Mom hugged me back tight, and gave me a kiss. She is worried for her girl, but she lets me go.
(Yep, crying now while writing)
I lost it in the DFS, but i held back the tears.
Locke got some stuff from the DFS, and we got entitled to a travel-exclusive mickey/minnie toy. I picked a mickey in some bright US-y flag clothes..Locke said it is for me, but I say I want mommy to have it. The colours are lovely, it is cute, I know she will like it.( I'll upload the pic of the mickey some other time, it is really adorable)
We got on the plane and as we roll away from the airport, I asked Locke if I will be able to see my house from here when we fly. He smiled and say no. As we took off, I saw the lights and I started sobbing really badly. I missed my mom already, I miss my dad, I even missed that punk of a brother.
(random insert of Locke asleep on the plane at about 3~4AM with my hat over his eyes as shade)
I have never ever thought twice about missing them because I will usually be back in a week from my trip or their trip (cept for the time when my dad spent months in Paris,France training for work). The whole experience is so different now. I am off for two months, it might sound short but it is a very long time as well. I am missing Christmas and New Year with my family for the very first time. No more complaining how bad the streets and malls are stuffed on xmas, no more laughing at NY parade show together. Just this year, it is different.

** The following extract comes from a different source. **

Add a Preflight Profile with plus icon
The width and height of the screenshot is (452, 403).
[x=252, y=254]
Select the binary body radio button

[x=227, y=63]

More importantly, no more nagging to clean my room. I will miss that ALOT . (and I left my room 1/2 done, it is an improvement but she will nag me hahaha)
TL;DR: I am homesick already. It might be better from here but I miss them.
I want to thank them for everything they do for me, and I really do love them no matter how stubborn I am.
I've booked my ticket home today(even though it was by force cos they wont let us through KL if we don't show them a return trip ticket)
54 days more back to the family I love, back to my dearest mommy. I miss you so much...
The night sky is really pretty over the ocean.
This is the first time I see countless of stars.
There was a shooting star, I made a wish.
I wished to take a picture, but my camera is stuck in the compartment and boyfriend's camera is hard to get out.
My phone is practically useless in places without proper light source.
So here is a picture of the bright blue~
This is an eye-opening year.
p.s. I am hungry and thirsty. I think the air service crew is slacking in their room cos everyone is asleep hahaha
about 6AM in japan
Arrived at KIX, immigration was really rude. Got shouted at and a pen thrown at me.
There was 101 conclusions but we came up with the facts that
1. I am a chinese(race only).
2. I am not japanese.
3. Too many cheena piangs hold sg passports
4. Nobody likes cheena piangs.
After that, everyone was quite polite and kind. Just the immigration I guess.
Even though I was smiling in the picture, it was taken after Locke calm me down. It had been a tiring day of flying and I was emotionally unstable and very very upset after the KIX incident.
Japan has been great so far. Will write again soon with my other trips to Namba, Nipponbashi(dendentown) and Nara park.